Edit: Maybe some preshared group hash (kinda beats the point), or combining multiple modalities (eg bluetooth, shared interests) or some kind of proof of work token could help mitigate some of these issues. I guess anything to reduce the time to attack helps in this case? Or anything that really pins down environment + time, like what smath described in his comment. In essence, the core idea of minhash + lsh works and it doesn't limit you to just wifi networks. The key is being able to grab a fingerprint that is unique enough and different enough each epoch. Wifi networks are just easy enough to grab vs something more low level like an APs beacon timing interval jitter or something.

kevin_nisbet 8 hours ago | parent [-]

> I see, this sheds some new light on your initial concerns. I'm aware an attacker can keep pretending to be inside an environment once they've seen it. I wasn't accounting for a scenario where an attacker has a huge database for queries like coords -> list of wifi networks

I think this is the issue, is these datasets are out there and at least big tech companies have them since they're used to assist with GPS. I was about to post the same thing as above but saw vessenes beat me to it.

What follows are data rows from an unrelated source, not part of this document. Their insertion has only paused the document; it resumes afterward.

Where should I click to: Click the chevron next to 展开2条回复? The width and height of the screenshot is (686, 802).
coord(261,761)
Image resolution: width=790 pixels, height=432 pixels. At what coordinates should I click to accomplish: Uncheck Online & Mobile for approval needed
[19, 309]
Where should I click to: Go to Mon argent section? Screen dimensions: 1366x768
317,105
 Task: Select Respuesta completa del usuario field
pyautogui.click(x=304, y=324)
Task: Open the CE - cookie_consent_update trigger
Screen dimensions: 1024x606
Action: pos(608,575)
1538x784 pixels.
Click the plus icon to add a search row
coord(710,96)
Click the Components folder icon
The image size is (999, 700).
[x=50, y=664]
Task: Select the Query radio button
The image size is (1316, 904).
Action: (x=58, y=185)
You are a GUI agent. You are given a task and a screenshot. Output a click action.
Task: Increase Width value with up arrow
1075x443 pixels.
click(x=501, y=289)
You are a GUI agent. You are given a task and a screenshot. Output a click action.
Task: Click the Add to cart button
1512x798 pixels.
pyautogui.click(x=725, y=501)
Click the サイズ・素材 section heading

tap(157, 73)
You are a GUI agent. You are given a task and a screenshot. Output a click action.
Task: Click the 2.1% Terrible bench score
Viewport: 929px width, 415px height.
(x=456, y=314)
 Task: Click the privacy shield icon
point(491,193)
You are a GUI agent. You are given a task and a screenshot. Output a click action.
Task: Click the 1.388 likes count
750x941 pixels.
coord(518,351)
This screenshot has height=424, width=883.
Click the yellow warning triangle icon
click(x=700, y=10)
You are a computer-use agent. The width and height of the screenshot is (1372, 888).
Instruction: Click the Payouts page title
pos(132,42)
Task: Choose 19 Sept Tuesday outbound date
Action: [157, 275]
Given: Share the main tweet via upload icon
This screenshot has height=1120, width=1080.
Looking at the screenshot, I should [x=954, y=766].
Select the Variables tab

Without thinking about it too hard, the two directions I see are either making observations of the environment in real-time that is only relevant at that time (IE sniffing actual wireless frames, even if they're encrypted and making observations on them, however, most devices won't let you go into promiscuous mode and do this) or encrypting the messages in flight so only participants can decrypt them (IE a model like the signal protocol with E2E message encryption).

Anyways, this is a cool approach, but that risk occurred to me as well about the ability to just brute force the entire dataset to decode every location.